Bloc de texte:
========================
Paul McCartney, l’argent, l’art et la vérité très terrestre des Beatles

Il y a chez Paul McCartney une manière bien à lui de désosser les mythes en quelques mots, sans solennité inutile ni posture de sage venu distribuer des vérités définitives. Lorsqu’il explique que les Beatles ont quitté Liverpool, au départ, “pour l’argent”, il ne rabaisse ni l’art ni la légende : il rappelle simplement d’où ils venaient. Avant d’être des génies pop, Lennon, McCartney, Harrison et Starr furent des garçons du nord de l’Angleterre qui cherchaient une issue, un métier possible, une vie plus vaste que celle qui leur était promise. Et c’est précisément ce qui rend leur histoire encore plus fascinante. Car chez les Beatles, l’ambition matérielle n’a jamais étouffé la beauté ; elle a souvent servi de carburant à l’invention. Derrière les refrains parfaits, les harmonies renversantes et les sommets de la pop moderne, il y avait aussi des jeunes musiciens qui voulaient être payés, écrire des tubes, gagner leur vie, puis comprendre peu à peu que leurs chansons relevaient également de l’art. En revenant sur cette phrase de McCartney, c’est toute la vérité terrestre des Beatles qui réapparaît : celle d’un groupe populaire au sens le plus profond, né du manque, de la faim, du travail et d’un désir immense de transformer le réel.
========================
Données de l'exercice:
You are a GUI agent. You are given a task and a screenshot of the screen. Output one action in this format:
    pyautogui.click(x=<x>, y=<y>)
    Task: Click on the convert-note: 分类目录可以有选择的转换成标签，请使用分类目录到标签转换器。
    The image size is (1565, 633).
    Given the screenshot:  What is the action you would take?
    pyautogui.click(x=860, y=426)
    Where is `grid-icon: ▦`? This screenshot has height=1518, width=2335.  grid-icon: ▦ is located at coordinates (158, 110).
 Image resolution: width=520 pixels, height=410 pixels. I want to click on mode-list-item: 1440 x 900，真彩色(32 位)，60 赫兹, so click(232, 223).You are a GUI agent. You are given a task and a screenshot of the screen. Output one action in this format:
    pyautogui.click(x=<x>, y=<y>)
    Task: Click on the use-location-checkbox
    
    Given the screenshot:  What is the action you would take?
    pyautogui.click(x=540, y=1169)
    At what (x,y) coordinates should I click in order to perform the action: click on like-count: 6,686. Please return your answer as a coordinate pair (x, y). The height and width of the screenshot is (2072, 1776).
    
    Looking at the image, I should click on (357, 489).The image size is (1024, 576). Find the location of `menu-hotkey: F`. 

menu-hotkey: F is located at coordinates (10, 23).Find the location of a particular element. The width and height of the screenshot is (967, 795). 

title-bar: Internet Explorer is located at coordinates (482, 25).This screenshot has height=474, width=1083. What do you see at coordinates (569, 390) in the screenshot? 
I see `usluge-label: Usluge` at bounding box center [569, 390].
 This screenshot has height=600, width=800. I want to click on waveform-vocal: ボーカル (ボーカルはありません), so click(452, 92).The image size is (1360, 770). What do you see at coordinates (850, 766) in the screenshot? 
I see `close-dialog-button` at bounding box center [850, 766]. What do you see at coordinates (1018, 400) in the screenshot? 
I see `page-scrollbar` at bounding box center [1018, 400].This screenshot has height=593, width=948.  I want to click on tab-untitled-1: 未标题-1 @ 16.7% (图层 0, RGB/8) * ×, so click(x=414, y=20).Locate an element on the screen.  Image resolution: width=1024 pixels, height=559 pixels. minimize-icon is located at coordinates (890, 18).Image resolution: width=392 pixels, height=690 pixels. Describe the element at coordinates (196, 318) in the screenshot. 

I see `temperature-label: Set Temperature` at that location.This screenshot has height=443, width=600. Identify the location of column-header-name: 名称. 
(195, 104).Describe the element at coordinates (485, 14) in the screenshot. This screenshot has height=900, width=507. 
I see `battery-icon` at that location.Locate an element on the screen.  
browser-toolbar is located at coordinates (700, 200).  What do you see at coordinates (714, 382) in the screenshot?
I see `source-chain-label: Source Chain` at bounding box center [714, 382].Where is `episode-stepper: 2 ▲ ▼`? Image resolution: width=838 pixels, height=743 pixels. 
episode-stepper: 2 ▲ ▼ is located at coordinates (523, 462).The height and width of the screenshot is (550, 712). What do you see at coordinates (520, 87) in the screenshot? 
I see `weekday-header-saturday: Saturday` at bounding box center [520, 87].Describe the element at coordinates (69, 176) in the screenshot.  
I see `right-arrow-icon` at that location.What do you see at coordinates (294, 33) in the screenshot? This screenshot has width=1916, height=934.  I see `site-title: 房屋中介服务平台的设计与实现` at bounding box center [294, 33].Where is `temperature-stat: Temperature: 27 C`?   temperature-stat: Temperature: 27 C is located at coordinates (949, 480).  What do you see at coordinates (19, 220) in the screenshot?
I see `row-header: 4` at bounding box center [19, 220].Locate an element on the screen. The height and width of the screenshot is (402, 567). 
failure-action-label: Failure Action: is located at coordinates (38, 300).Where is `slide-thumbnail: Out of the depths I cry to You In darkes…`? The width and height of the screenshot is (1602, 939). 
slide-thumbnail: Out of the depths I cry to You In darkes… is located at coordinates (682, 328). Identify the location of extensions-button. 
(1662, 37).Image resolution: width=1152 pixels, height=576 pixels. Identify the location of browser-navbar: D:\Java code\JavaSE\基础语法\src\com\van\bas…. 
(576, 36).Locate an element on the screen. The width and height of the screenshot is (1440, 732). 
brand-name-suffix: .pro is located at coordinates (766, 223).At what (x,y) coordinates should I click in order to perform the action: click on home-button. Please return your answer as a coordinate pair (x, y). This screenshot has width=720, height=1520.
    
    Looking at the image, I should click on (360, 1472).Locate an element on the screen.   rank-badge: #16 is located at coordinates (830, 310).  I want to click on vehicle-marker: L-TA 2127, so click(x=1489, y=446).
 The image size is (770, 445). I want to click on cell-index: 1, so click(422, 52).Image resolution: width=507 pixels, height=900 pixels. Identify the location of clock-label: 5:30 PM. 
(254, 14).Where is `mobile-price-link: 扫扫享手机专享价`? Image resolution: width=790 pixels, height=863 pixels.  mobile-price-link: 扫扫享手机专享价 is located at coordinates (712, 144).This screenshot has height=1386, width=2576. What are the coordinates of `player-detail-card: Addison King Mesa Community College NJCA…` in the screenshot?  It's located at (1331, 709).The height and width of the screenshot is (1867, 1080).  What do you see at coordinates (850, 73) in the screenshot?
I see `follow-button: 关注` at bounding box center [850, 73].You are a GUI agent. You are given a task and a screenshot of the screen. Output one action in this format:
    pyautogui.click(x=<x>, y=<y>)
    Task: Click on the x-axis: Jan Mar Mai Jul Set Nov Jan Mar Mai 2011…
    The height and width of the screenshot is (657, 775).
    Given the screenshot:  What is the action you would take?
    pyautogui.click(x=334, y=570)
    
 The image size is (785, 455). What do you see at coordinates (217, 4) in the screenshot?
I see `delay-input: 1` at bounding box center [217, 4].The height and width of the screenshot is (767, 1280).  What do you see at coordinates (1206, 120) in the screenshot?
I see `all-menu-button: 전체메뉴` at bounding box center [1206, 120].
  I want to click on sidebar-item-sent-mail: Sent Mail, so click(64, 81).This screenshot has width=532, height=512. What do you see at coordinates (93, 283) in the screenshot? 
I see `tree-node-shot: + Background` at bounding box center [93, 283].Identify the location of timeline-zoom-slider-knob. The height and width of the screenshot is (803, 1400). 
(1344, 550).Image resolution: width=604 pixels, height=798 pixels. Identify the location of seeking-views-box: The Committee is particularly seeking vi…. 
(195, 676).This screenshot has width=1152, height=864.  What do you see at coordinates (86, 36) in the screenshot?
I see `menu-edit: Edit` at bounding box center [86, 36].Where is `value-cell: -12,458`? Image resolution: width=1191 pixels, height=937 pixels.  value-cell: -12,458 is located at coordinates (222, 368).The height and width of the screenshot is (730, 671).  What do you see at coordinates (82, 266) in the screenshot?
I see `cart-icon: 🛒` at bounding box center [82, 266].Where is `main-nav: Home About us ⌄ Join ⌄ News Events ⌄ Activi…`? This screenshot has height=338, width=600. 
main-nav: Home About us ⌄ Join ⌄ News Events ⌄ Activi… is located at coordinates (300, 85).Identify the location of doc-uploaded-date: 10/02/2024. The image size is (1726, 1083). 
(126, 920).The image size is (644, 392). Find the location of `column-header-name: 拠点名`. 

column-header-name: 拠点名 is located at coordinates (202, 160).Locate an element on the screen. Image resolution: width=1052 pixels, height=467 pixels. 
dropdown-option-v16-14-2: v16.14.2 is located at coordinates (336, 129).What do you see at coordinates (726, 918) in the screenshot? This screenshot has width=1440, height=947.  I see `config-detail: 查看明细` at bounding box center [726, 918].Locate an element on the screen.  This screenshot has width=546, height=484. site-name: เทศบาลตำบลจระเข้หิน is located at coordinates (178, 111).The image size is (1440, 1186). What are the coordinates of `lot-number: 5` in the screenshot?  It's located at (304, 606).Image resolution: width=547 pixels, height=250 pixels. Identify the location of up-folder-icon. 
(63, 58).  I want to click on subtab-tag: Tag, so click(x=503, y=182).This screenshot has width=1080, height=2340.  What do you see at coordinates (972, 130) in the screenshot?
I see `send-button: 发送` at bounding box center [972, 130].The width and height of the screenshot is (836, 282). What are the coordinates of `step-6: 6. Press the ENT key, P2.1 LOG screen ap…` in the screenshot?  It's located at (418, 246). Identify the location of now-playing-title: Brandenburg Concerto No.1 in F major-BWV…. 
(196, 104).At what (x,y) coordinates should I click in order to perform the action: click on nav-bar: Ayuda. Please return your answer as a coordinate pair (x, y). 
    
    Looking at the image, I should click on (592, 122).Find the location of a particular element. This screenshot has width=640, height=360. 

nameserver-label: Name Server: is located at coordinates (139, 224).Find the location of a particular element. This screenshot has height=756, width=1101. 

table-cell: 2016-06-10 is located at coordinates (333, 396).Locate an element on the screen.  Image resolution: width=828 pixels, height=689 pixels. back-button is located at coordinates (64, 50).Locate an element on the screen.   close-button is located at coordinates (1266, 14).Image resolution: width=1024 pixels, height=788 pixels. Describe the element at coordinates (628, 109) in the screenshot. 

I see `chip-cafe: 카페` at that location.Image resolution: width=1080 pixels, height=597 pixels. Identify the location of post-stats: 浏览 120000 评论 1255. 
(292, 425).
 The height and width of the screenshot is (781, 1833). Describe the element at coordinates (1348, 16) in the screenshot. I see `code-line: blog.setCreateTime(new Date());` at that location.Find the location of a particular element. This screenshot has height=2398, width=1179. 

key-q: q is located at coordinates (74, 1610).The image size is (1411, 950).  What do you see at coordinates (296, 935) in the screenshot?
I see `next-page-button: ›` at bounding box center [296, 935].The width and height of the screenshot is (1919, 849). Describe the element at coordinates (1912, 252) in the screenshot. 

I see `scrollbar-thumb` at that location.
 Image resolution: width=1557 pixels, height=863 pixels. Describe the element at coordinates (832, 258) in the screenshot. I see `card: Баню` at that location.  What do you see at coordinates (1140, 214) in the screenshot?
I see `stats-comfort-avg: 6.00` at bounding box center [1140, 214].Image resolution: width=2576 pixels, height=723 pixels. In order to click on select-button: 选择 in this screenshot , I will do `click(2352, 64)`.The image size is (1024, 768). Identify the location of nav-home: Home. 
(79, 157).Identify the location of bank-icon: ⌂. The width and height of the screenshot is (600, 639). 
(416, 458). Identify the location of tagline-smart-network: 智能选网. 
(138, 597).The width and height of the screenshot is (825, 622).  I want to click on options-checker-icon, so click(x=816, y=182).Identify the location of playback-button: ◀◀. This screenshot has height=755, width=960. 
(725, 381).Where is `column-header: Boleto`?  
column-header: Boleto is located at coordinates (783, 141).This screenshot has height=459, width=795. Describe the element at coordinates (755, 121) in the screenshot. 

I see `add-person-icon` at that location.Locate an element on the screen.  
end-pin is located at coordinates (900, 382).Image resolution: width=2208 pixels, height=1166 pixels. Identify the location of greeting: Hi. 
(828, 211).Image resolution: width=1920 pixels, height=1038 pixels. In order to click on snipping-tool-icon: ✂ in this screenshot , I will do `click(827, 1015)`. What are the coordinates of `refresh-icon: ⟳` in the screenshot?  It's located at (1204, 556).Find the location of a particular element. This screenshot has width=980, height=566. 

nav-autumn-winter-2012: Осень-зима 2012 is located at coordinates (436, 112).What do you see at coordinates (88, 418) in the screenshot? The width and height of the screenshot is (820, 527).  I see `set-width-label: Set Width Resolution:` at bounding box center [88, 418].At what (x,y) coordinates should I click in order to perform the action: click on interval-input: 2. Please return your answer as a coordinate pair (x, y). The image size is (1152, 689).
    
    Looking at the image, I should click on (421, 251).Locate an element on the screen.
========================
D'après le texte sur Paul McCartney et les Beatles, pour quelle raison le groupe a-t-il quitté Liverpool au départ ? La liste n'a aucun lien avec le texte.

Pour l'argent.